It traveled highways from Pennsylvania to Florida, took us on vacations and hauled the men on their annual Appalachian Trail trips. We put our new puppy in it for the trip home and consequently learned that she got car sick and we found that you just can’t crank down a window fast enough.
As our family grew in number, then in stature, we realized we needed a larger form of transportation. The purple van was demoted to second in our fleet of vehicles, but she still was a valued part of our automotive family. We obtained something new and shiny from this century with luxurious automatic windows. Still, we used the purple van and had special appreciation for the way the seats felt homey and how the heater could roast you in under 30 seconds. Plus, we were the only people on the block who could still play cassette tapes while driving. We just felt special. Sometimes we’d slowly crank down the windows and share the cassette tunes with the neighbors. We are thoughtful like that.
Even as our children grew they knew to appreciate the purple van. Our oldest son, Nathan, obtained his drivers license and the day I watched him pull out of the driveway alone in the purple van was bittersweet. Part of me wished to be able to hand him the keys to a brand new car. The other part of me was so glad he flat didn’t care that he was 17 and driving a purple van. He was also going to work where he dresses as a cow, so maybe he figured this is just how things are in life. You drive automobiles that are purple and you dress as farm animals.
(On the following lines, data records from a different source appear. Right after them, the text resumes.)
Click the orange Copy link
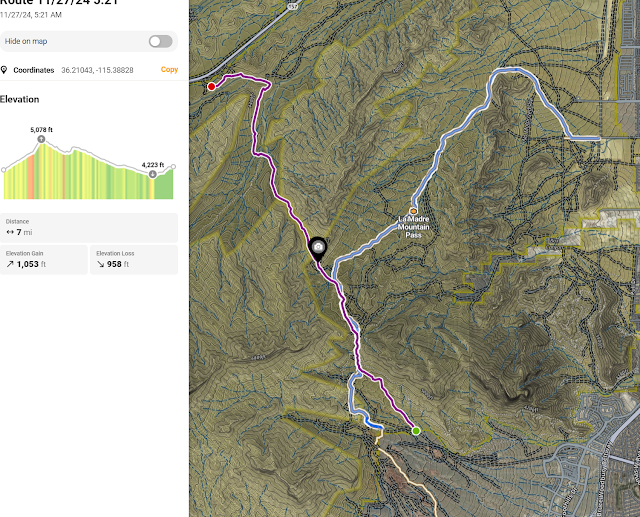 [169, 70]
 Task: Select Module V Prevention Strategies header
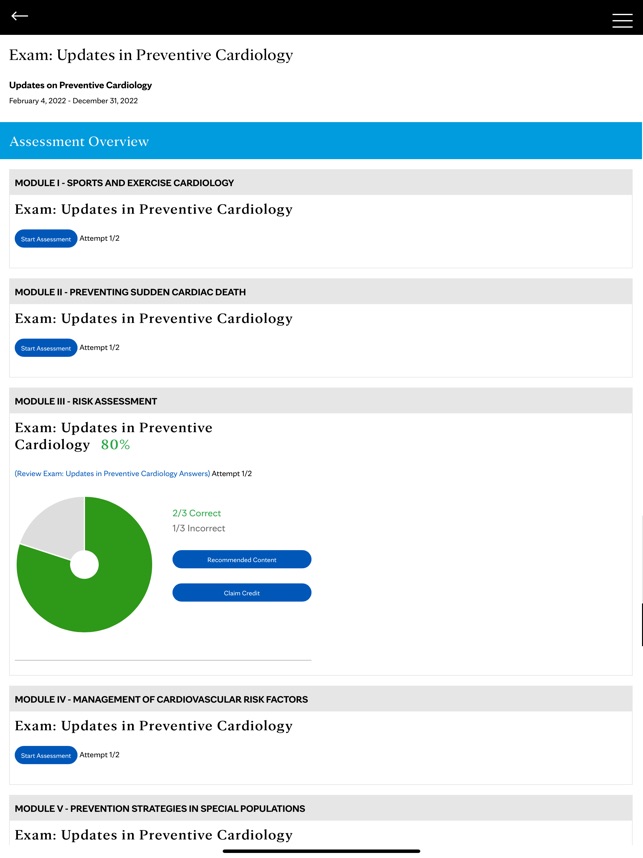157,808
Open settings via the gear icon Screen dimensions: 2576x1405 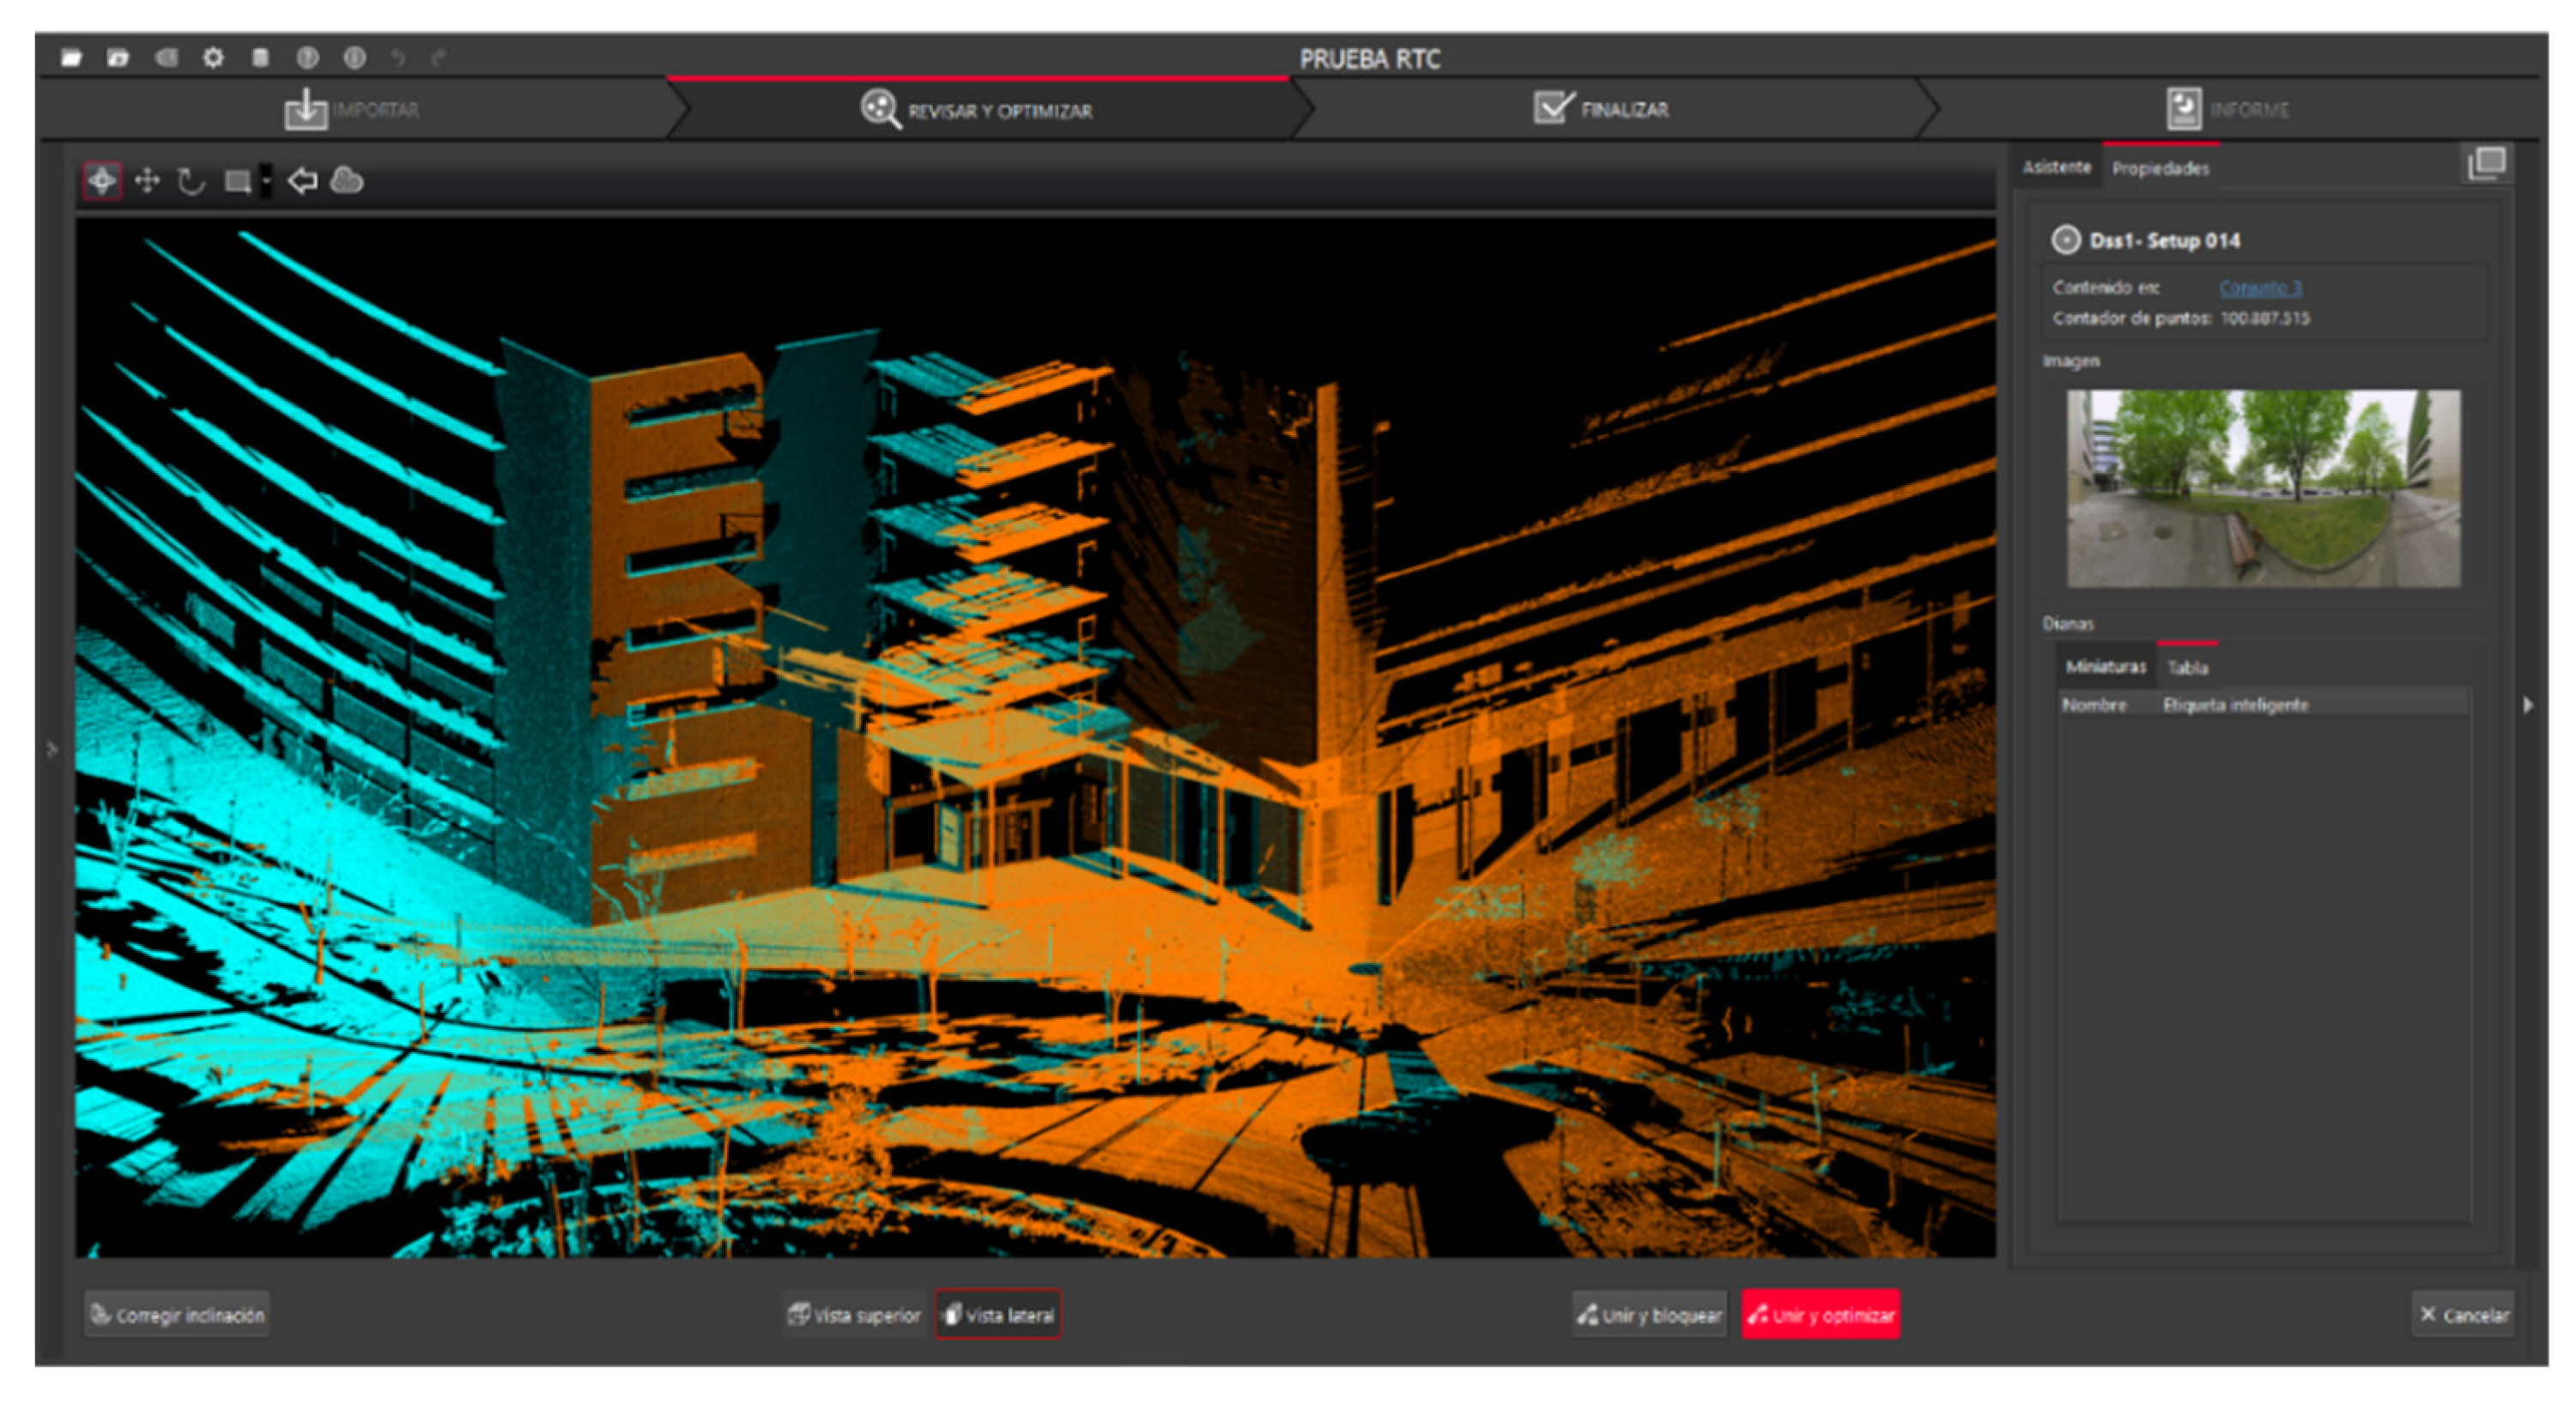(x=213, y=58)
But as Scripture says….moth and rust destroys….I’m not sure what kind of moth or rust ruined our transmission, but we decided it wasn’t worth paying to fix an almost 17 year old van. So we made the sad decision to fold. We took out everything that wasn’t nailed down, we stroked the cloth seats and sat in them one last time and reminisced while the van sat in automotive hospice. We talked about the trips, memories and miles that are the glue for our family. The kind of glue that moth and rust can never take away. We took pictures of the whole van and were amazed at the 143,000 miles we’d traveled in it.
We closed those sliding doors that behind still had Goldfish cracker crumbs, beach sand and dog hair; the stuff of our life, and we said good bye. It may be just “stuff”, but sometimes the “stuff’ of this world holds a whole lot of good memories.